MATLAB Index exceeds matrix dimensions问题

MATLAB Index exceeds matrix dimensions问题
for i=1:90;
lac=lab*cos(th1)+sqrt(lbc^2-(lab*sin(th1))^2);
l3=sqrt((l1-lac)^2+(l2)^2);
x=(l1-lac)/l2;
y=(l3^2+led^2-lcd^2)/(2*l3*led);
z=l1-lab*cos(th1)-sqrt(lbc^2-(lab*sin(th1)^2));
a=sqrt(z^2-l2^2);
z1=lab*sin(th1)*w1+lab^2*sin(th1)*cos(th1)*w1/(sqrt(lbc^2-(lab*sin(th1)^2)));
x1=(l1+z1)/l2;
y1=4*z*z1*sqrt(z^2-l2^2)-((z^2+l2^2+led^2-lcd^2)*2*z1)/sqrt(z^2-l2^2);
y2=y1/(4*(z^2-l2^2));
z2=-lab^2*sin(th1)*cos(th1)*w1/(2*(lab^2-(lab*sin(th1))^2)^(3/2));
y3=4*z1^2*a+4*z*(z2*a+z1/(2*a))-(2*z*z1*a-(z^2+l2^2+led^2-lcd^2)/(2*a))/(a^2);
y4=(y3*(z^2-l2^2)-2*y1*z*z1)/(4*(a^4));
x2=z2/l2;
th3=atan(x)+pi/2-acos(y);
w3=x1/sqrt(1+x^2)-y2/sqrt(1-y^2);
u=(x2*sqrt(1+x^2)-x*(x1^2)/sqrt(1+x^2))/(1+x^2)-(y4*sqrt(1-y^2)+y*(y2^2)/sqrt(1-y^2))/(1-y^2);
th4=asin((l2-led*sin(th3))/lcd);
F1=(m4*sc)/(lcd*led*u);
F2=(m4*sc)/(lcd*(w3^2)*led);
F3=(m4*sd)/(lcd*u);
F4=(pr*lef*sin(th4)+F1*led*(cos(th3-th4))^2+F2*sin(2*(th3-th4))/2)/(led*(sin(th4)*sin(pi-th3)+cos(th4)*cos(pi-th3)));
F5=(pr*lef-F4*led*sin(pi-th3))/(led*cos(pi-th3));
F6=F5+F1*cos(pi/2+th3)+F2*cos(th3)-F3;
F7=m4*g+F4+F1*sin(pi/2+th3)+F2*sin(th3);
A=m3*u;
F8=F6-A;
F9=F7+m3*g;
B=(m2*sc)/(lbc*u);
E=(m2*sc)/(lbc*(w1^2)*lab);
F10=F8-E*cos(th1)-B;
F11=m2*g+F9-E*sin(th1);
th6=F10*lab*sin(th1)-F11*lab*cos(th1);
th(i,:)=[th1/dr th6/dr];
th1=th1+dth;
end
plot(th(:,1),th(:,6))
Index exceeds matrix dimensions.
Error in ==> dongtai1 at 58
plot(th(:,1),th(:,6))
就是通过各种各样 的换算关系 来画出th1和th6的图像

数组运算要用点乘
再问： 不对啊。
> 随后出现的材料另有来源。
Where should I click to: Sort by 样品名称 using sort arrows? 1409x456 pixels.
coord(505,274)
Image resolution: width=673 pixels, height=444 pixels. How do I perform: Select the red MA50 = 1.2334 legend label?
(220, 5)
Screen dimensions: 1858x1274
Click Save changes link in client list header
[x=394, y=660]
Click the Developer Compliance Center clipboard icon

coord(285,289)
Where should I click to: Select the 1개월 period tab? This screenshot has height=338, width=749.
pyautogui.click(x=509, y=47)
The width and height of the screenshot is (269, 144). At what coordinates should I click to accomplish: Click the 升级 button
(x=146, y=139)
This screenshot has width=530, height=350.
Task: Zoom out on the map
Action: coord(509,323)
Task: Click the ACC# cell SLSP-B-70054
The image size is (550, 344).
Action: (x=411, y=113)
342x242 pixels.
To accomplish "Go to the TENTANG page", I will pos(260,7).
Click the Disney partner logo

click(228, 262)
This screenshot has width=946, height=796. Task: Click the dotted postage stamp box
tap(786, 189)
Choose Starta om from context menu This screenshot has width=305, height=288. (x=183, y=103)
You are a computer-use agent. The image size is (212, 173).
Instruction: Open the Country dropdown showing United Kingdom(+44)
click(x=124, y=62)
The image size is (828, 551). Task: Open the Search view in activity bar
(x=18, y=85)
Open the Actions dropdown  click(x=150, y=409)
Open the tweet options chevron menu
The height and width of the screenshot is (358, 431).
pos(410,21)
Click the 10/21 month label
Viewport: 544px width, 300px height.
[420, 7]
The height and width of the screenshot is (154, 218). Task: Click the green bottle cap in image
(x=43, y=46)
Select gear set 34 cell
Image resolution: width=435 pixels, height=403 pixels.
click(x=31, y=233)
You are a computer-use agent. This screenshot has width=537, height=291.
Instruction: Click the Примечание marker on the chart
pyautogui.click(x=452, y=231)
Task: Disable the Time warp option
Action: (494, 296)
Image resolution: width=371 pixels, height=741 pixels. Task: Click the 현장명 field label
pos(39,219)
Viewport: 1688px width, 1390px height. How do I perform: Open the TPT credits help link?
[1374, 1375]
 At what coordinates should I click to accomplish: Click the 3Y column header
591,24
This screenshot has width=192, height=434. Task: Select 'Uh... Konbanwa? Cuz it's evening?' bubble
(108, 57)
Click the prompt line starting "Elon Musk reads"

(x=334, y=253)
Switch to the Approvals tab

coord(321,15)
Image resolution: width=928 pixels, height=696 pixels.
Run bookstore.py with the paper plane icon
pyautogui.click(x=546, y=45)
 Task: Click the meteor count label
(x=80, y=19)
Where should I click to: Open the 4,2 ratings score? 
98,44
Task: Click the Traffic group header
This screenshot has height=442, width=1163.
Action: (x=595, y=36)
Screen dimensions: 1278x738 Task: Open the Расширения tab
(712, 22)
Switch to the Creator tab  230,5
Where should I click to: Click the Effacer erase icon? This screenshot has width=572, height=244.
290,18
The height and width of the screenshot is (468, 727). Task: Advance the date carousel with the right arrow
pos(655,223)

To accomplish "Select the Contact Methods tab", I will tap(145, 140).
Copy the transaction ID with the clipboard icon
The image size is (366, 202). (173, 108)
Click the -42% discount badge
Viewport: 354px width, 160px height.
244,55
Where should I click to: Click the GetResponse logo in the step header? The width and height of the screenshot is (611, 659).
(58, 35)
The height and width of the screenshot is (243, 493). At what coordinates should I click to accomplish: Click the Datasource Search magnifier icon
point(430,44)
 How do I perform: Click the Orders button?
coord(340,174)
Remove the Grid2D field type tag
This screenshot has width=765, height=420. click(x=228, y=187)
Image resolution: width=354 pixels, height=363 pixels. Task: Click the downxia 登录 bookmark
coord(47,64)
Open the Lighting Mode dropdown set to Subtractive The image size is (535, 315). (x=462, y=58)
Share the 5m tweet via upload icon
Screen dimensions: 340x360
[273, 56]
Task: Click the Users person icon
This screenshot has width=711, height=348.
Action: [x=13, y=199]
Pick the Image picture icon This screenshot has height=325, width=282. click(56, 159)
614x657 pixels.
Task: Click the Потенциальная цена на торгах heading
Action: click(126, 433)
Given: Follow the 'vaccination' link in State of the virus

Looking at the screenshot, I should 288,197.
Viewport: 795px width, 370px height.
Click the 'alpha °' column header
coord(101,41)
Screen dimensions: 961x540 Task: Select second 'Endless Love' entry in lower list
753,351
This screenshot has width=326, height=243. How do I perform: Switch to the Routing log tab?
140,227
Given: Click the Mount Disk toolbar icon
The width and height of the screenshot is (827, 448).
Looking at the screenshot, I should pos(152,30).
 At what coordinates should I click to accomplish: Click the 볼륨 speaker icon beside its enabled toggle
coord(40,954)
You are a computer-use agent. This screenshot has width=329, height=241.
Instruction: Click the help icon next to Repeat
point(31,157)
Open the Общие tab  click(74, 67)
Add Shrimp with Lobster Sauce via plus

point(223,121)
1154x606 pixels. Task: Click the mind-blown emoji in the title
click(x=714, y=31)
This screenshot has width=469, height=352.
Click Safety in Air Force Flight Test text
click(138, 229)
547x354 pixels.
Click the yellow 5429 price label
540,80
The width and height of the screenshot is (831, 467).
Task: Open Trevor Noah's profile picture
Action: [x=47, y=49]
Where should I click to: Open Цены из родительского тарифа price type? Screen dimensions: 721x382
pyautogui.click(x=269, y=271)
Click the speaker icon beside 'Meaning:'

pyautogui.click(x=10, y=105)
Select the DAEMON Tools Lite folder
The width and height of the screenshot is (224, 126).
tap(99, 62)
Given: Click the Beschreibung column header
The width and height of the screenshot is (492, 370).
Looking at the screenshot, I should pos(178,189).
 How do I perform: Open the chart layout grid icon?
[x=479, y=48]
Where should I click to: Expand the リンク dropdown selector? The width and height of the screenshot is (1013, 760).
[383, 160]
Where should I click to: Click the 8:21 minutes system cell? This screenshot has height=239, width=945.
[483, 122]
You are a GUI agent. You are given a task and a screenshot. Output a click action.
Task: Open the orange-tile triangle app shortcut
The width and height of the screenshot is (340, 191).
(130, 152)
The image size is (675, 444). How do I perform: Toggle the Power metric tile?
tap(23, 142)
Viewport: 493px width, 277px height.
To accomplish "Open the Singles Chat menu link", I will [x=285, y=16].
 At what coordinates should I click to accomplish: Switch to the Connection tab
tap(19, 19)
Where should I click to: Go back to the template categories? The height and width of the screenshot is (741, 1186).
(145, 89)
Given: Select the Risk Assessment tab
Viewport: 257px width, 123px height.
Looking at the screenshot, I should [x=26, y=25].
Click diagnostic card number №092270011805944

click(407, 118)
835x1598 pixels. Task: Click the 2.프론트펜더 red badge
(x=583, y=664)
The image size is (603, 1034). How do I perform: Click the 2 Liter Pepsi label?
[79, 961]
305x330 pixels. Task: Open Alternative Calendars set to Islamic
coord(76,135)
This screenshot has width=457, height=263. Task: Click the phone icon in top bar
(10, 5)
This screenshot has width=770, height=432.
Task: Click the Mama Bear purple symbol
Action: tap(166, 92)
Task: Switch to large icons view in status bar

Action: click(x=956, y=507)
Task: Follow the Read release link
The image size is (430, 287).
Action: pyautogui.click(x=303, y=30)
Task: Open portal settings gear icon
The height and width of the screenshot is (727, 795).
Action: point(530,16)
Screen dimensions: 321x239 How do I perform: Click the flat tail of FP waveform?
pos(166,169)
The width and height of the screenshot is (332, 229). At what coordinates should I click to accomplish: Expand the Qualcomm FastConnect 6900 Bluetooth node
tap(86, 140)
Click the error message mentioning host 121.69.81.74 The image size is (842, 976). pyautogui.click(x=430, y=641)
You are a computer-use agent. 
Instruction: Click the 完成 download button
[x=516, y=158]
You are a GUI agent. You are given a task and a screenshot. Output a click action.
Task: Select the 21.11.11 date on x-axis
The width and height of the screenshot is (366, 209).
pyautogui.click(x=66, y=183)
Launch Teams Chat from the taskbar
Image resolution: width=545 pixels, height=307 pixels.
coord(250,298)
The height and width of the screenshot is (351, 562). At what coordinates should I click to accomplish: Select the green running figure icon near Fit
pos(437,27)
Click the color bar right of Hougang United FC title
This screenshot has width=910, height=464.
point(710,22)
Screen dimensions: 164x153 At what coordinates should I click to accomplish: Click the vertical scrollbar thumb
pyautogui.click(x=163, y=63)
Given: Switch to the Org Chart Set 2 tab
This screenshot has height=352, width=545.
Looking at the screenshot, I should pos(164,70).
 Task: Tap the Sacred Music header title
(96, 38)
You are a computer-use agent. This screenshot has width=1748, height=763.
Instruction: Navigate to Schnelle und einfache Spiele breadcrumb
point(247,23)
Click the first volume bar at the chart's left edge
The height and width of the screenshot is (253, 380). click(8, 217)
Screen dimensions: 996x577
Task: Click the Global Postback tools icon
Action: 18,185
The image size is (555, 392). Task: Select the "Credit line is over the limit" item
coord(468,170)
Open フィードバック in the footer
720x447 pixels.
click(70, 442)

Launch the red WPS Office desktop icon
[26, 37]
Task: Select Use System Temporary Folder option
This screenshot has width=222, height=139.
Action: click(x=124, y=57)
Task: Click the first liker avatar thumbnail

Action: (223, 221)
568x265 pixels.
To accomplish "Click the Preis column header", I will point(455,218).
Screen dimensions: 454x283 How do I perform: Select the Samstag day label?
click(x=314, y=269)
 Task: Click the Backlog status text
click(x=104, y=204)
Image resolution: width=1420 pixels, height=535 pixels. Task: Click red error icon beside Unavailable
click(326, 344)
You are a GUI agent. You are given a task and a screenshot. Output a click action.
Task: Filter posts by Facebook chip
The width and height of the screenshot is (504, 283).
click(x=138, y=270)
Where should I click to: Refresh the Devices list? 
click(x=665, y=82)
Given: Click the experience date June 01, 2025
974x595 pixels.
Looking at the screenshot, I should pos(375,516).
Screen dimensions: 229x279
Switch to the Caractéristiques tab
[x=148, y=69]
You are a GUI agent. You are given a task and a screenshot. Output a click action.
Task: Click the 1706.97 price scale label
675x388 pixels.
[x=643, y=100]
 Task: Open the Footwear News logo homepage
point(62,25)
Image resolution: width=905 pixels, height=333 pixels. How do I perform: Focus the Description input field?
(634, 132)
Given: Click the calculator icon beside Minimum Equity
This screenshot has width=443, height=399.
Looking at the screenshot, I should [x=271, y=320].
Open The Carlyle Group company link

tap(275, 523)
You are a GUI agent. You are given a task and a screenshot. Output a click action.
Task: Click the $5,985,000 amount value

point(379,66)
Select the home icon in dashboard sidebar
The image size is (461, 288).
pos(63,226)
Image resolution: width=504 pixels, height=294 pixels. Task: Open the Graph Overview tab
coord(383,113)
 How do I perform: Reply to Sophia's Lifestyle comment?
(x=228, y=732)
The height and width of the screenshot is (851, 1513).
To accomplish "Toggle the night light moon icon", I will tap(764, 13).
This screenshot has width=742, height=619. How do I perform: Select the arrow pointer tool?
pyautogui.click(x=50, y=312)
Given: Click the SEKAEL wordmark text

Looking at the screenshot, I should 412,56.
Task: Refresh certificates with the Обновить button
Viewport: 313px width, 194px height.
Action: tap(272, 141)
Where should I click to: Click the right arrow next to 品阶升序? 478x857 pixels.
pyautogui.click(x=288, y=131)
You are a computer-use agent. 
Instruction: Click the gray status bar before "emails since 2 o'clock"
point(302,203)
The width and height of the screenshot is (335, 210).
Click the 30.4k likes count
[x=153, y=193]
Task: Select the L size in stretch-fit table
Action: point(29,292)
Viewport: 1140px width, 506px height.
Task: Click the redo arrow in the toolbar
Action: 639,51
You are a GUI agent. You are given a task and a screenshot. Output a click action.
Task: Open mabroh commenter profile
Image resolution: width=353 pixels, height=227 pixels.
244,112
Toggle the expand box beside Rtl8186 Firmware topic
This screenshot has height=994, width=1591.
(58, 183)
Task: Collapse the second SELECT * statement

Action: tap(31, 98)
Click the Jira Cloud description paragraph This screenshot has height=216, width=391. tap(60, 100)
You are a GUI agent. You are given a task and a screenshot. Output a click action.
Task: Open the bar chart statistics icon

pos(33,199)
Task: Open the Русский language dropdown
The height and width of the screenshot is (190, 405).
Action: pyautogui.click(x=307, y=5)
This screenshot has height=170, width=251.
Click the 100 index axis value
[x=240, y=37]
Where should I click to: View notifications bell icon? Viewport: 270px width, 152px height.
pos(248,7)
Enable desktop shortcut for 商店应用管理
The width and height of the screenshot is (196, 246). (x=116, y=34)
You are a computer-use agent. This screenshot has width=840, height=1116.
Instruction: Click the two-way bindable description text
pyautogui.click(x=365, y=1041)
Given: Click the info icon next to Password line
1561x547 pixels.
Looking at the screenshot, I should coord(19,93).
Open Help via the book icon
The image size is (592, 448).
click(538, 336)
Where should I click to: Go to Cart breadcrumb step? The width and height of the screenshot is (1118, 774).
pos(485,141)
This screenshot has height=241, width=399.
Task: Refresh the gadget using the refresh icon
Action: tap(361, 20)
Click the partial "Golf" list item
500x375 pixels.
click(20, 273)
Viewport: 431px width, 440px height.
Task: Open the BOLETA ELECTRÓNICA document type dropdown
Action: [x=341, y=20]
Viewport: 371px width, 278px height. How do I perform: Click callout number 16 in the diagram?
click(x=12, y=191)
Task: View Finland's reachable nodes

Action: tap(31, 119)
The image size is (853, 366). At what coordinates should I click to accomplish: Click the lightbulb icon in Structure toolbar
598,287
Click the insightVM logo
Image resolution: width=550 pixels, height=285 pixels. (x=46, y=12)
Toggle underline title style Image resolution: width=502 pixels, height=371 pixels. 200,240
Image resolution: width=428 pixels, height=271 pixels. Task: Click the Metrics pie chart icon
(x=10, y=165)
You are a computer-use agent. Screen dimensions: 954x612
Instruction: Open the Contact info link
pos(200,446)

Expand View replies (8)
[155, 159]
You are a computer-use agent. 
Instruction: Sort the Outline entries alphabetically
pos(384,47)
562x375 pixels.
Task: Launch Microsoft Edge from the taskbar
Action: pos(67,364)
。。。还是不出图啊。。。。还是这个问题。。。。。
再答： th(i,:)=[th1/dr th6/dr];说明每行只有2列啊~而你要画的是第一列和第六列啊！ 简化问题，th6因为是th1变化而来，用th1代替，dr=2,th1=pi/4随便赋值的，中间计算省略 th1=pi/4; for i=1:90 th(i,:)=[th1/2 th1/2]; th1=th1+0.01; end plot(th(:,1),th(:,6)) 得到workspace里面th是90*2double！！！